━━ Excerpted passage ━━
So basically they cut under the breast,
which is called an inter mammary flap or whatever.
They make the incision right under the breast,
kind of where an underwire brow would be.
They go in, they cut all of the breast tissue out.
In my case, they had to go very, very close to the nipple
because the cancer was really close to the nipple, which is why some were concerned about the ability
to even try to do a nipple sparing. So they cut it all out and they did it on both sides and took
out the breast tissue. In some cases, you can't have nipple sparing and
so they will actually cut around the areola and the nipple. In some cases some
surgeons are able to, I worked with Dr. Fan as for my reconstruction, who's a plastic surgeon, some surgeons are able to do nerve sparing
where they attempt to, and I should back up and say
that something that is not talked about a lot,
which is because women's sexuality is so invisible,
that it's an afterthought that is sometimes
not even mentioned to people before mastectomies
is that you lose all feeling in your breast
and your nipple. So some people are totally numb, like as if you have anesthesia where you can't
feel anything. 80% of people with mastectomies are numb for their lifetime. There's new
for their lifetime. There's new work that is being done now,
which is nerve grafting,
where they try to take your existing nerve
and use grafting with cadaver nerves to try to reconnect it.
━━━
━━ Exercise data ━━
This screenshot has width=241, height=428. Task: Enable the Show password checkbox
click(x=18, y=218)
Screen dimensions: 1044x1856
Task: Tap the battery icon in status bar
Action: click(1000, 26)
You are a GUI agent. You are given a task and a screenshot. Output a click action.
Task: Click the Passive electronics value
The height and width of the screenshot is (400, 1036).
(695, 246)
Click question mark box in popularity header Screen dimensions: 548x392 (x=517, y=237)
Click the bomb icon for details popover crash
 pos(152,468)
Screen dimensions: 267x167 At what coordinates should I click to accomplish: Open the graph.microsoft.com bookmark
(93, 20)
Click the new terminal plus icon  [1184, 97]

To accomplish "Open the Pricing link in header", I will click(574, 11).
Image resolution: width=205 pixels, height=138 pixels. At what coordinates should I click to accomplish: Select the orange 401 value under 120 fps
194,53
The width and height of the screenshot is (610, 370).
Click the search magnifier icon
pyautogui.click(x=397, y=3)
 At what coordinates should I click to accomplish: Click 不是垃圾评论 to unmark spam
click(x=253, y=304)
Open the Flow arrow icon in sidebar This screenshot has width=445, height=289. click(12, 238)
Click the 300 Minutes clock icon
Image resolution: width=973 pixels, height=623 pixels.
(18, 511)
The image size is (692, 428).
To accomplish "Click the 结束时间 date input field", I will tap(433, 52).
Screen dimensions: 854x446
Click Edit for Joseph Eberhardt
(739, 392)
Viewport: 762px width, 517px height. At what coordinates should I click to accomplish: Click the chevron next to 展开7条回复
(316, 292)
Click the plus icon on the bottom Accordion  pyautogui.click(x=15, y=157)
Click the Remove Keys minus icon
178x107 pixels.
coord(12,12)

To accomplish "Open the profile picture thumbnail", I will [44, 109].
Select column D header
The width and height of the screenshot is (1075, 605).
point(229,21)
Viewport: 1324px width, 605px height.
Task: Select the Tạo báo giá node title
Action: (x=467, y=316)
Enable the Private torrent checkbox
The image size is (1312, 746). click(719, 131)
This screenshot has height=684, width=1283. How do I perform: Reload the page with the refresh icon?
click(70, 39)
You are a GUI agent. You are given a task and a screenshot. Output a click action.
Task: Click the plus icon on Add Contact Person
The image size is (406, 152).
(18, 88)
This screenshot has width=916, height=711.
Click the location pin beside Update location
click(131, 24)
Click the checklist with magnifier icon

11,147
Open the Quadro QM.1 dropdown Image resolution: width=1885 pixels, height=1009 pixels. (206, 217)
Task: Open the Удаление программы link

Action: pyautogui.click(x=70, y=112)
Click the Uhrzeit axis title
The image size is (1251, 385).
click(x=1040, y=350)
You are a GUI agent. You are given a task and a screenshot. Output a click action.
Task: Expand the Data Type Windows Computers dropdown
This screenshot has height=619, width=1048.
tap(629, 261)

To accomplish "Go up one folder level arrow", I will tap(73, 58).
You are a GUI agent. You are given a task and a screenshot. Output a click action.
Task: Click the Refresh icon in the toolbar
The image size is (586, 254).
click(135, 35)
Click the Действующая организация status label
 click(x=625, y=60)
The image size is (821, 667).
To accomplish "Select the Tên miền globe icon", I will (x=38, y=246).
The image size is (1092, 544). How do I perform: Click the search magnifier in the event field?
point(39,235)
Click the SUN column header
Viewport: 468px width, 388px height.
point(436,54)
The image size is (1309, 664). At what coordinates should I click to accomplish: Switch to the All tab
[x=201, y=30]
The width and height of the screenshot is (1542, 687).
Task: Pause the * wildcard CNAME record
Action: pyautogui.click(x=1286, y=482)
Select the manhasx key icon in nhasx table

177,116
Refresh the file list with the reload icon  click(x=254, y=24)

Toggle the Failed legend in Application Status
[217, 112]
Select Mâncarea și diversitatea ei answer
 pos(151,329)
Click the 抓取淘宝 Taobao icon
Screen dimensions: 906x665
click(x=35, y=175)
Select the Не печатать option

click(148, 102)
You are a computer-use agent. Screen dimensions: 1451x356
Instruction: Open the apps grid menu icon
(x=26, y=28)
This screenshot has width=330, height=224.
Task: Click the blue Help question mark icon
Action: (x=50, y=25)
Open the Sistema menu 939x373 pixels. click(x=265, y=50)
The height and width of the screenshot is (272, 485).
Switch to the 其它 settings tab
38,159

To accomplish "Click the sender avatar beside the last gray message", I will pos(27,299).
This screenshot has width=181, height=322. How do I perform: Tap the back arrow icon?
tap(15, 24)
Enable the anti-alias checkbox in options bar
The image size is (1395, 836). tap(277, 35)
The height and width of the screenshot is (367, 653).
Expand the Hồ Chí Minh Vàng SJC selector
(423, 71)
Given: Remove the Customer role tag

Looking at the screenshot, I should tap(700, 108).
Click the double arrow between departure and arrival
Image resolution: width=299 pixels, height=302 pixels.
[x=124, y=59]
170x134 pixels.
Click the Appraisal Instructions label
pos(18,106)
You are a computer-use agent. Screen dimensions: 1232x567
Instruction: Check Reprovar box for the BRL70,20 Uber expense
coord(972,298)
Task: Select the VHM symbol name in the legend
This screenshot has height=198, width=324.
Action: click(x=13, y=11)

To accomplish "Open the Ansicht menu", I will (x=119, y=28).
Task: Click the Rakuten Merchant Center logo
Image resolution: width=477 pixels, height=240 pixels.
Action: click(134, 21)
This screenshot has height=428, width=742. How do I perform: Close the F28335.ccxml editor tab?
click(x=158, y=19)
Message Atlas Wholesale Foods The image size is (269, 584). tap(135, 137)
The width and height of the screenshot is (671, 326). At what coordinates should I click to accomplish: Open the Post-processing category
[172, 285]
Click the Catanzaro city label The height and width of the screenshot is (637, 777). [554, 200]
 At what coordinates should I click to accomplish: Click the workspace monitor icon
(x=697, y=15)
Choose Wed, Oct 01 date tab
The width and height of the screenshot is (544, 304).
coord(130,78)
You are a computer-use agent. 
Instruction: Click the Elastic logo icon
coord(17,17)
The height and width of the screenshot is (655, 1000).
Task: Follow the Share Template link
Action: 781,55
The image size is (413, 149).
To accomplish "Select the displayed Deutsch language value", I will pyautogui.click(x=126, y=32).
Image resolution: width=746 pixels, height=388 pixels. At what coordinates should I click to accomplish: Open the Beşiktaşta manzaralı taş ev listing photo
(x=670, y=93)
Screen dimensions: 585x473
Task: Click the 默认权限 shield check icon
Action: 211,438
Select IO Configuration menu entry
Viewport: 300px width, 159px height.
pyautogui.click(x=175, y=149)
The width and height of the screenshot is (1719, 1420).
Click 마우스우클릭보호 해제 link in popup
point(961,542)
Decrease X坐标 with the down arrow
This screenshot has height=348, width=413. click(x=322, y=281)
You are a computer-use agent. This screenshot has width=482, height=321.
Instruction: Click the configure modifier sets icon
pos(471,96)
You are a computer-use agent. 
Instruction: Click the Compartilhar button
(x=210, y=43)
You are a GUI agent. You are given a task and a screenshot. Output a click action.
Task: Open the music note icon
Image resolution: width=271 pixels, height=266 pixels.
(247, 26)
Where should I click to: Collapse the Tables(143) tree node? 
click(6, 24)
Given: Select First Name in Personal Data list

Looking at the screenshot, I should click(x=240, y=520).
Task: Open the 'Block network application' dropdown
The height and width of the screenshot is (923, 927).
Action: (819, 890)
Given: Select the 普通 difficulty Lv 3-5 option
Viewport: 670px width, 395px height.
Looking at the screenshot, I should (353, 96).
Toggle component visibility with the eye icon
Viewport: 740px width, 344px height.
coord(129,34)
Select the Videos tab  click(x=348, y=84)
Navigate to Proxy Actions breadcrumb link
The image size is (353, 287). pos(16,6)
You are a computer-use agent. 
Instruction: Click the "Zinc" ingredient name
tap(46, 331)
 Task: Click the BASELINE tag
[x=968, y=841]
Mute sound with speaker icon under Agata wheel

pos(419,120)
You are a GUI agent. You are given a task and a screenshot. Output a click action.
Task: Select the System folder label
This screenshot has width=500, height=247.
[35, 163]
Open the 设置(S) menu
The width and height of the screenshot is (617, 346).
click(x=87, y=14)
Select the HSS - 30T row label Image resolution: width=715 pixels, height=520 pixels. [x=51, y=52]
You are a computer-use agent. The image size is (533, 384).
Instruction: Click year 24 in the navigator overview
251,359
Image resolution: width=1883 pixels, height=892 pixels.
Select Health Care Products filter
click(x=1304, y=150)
━━━
**Prompt**
Quote the passage on mastectomy word for word, from "So basically they" up to and including "breast tissue out.".

**Solution for this exercise**
So basically they cut under the breast,
which is called an inter mammary flap or whatever.
They make the incision right under the breast,
kind of where an underwire brow would be.
They go in, they cut all of the breast tissue out.